SAINT-GUELTAS. Louise est souffrante, capricieuse... Elle me reprochera toujours de lui avoir caché la mort de son père pour l'amener ici.

RABOISSON. Elle a raison!

SAINT-GUELTAS, (avec impatience.) Enfin tu exiges ce mariage? c'est ton idée fixe?

RABOISSON. C'est mon ultimatum. N'as-tu donc pas compris mes lettres de Londres? Ce n'est pas seulement par un sentiment de délicatesse envers la famille de Sauvières que j'insiste, il y va de ton avenir.

SAINT-GUELTAS, (inquiet.) Parle plus bas; elles sont là...

RABOISSON. Parlons bas certes, mais parlons net.
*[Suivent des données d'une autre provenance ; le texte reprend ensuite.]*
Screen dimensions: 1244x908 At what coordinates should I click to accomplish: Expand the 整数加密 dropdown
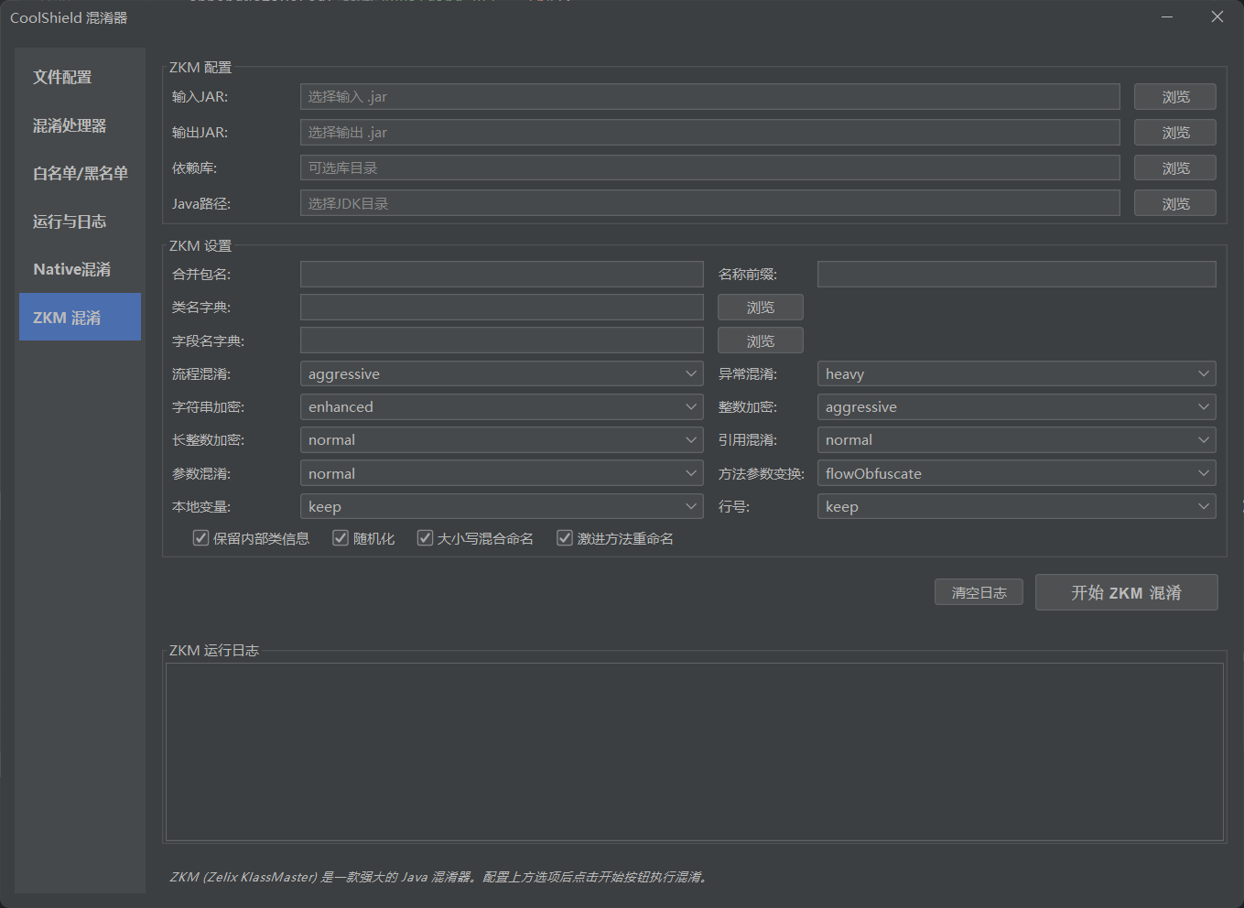pyautogui.click(x=1016, y=406)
L'envoyé de Londres que je t'amène est un dévot rigide: une fille de grande maison, comme Louise, séduite et abandonnée, serait entre toi et la faveur des princes un obstacle invincible.

SAINT-GUELTAS. Ils sont donc gouvernés par des cagots et des vieilles femmes? Parbleu! il sied bien à l'un, qui n'est pas plus croyant que nous, à l'autre, qui a vécu autant que nous dans les plaisirs, de faire à ce point les renchéris! Ils me préfèrent M. de Charette, qui, pour son compte...
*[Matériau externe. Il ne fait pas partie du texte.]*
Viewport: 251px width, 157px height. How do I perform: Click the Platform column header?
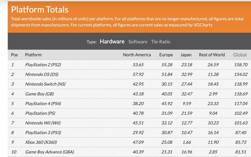pos(33,55)
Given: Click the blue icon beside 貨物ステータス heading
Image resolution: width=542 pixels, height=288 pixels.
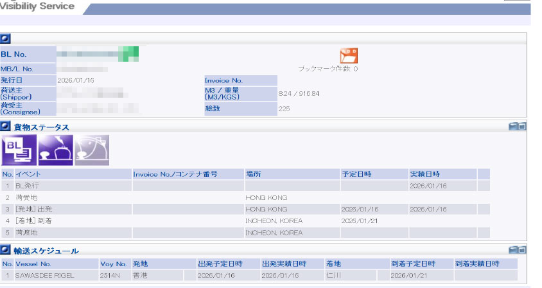Looking at the screenshot, I should click(6, 127).
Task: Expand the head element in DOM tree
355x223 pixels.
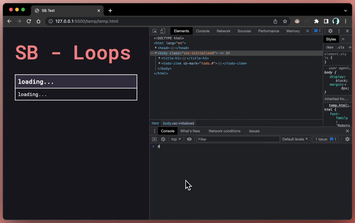Action: coord(156,48)
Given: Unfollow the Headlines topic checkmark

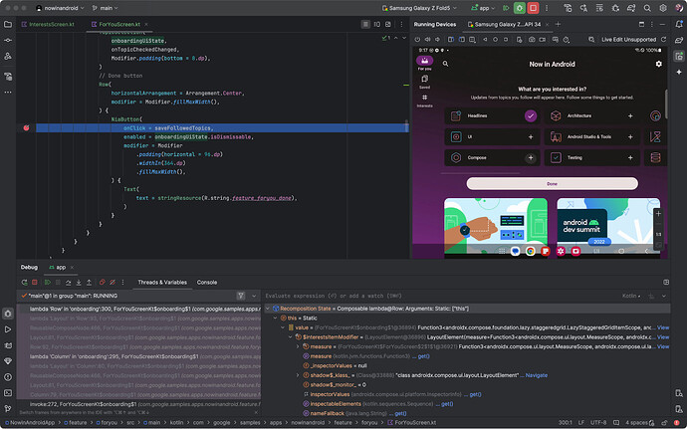Looking at the screenshot, I should [530, 115].
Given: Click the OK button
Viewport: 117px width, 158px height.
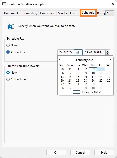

RABOISSON. Laissons Charette en repos, c'est un utile serviteur; mais tu peux l'emporter sur lui précisément en évitant les scandales qu'on lui reproche. Tu as ici un ennemi dangereux, l'abbé Sapience, qui approche sinon la personne des princes, du moins leur entourage. Paralyse ses mauvais desseins en conduisant mademoiselle de Sauvières à l'autel.

SAINT-GUELTAS. Et tu réponds de mon succès? Je serai le chef suprême et absolu de l'insurrection?